Question

A special dice is so constructed that the probabilities of throwing $1,2,3,4,5$ and $6$ are $\frac{1-k}{6},\frac{1+2k}{6},\frac{1-k}{6},\frac{1+k}{6},\frac{1-2k}{6}$ and $\frac{1+k}{6}$ respectively.
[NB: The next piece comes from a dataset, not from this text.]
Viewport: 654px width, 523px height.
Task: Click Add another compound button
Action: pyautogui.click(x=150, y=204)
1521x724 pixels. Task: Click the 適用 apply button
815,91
If two such dice are thrown and the probability of getting a sum equal to $9$ lies between $\frac{1}{9}$ and $\frac{2}{9}$, find the set of integral values of $k$.
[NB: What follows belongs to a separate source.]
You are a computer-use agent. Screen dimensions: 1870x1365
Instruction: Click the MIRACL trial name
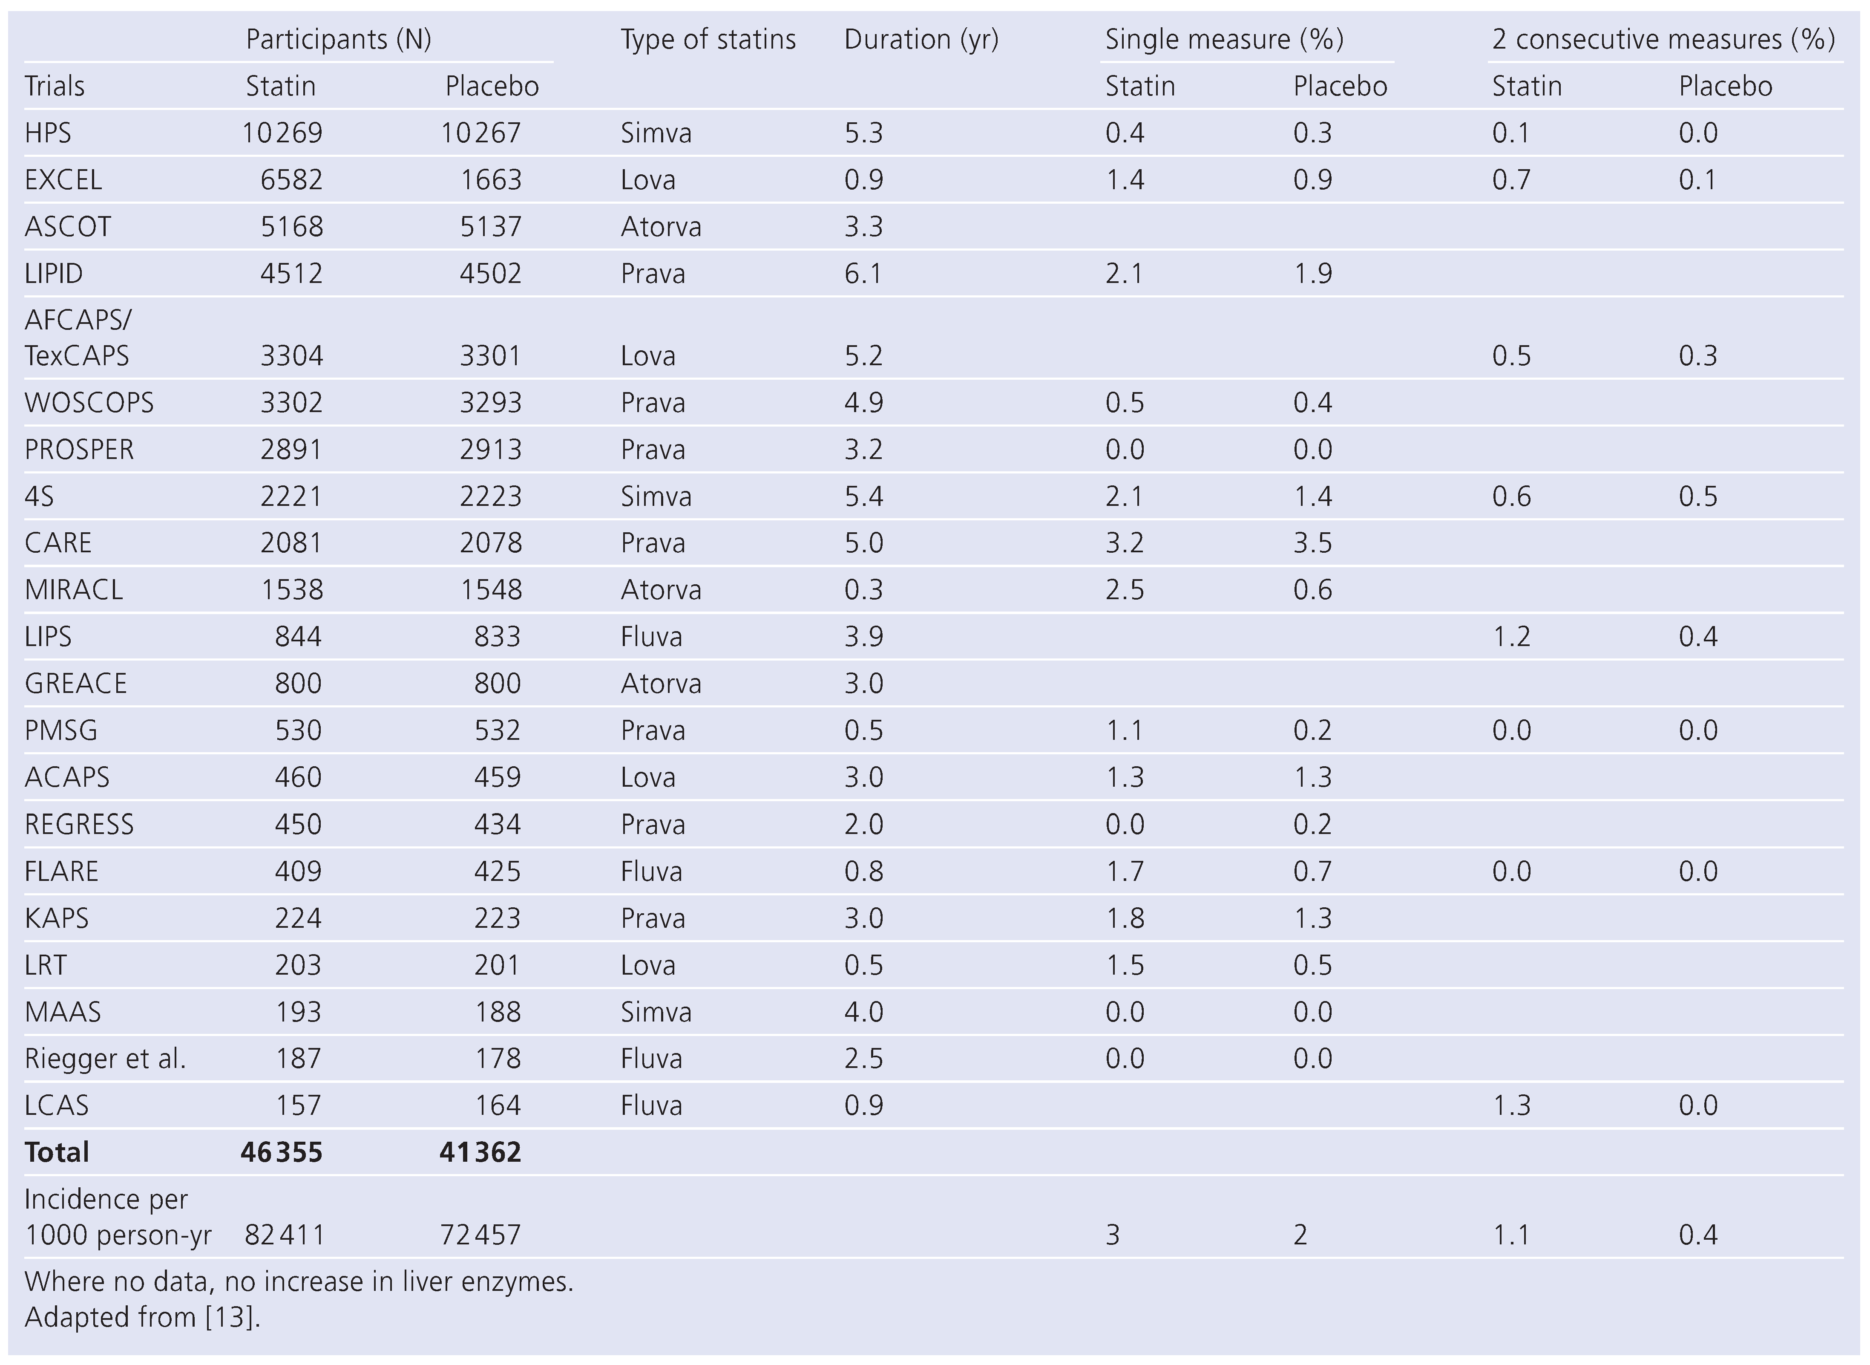click(x=74, y=590)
• A. Set of integral values of $k=0$
• B. Set of integral values of $k=1$
• C. Set of integral values of $k=0,1$
• D. Set of integral values of $k=\varphi$

Answer 1

The correct option is A Set of integral values of $k=0$

For a sum of $9$ the two dice may show : $(3,6),(4,5),(5,4)$ or $(6,3)$

$\Rightarrow$ the probability is $\left(\frac{1-k}{6}\right)\left(\frac{1+k}{6}\right)+\left(\frac{1+k}{6}\right)\left(\frac{1-2k}{6}\right)+\left(\frac{1-2k}{6}\right)\left(\frac{1+k}{6}\right)+\left(\frac{1+k}{6}\right)\left(\frac{1-k}{6}\right)$$=\frac{1}{18}(2-k-{3k}^2)$

This probability must lie between $\frac{1}{9}$ and $\frac{2}{9}$ $\Rightarrow$ $\frac{1}{9}\le \frac{1}{18}(2-k-{3k}^2)\le \frac{2}{9}$
$\Rightarrow$$3k^2+k\le 0$ and $3k^2+k+2\ge 0$
$\Rightarrow$ $k\in [\frac{-1}{3},0]$ and $k\in (-\infty ,\infty )$
Since $k$ can only take integer values,we get $k=0$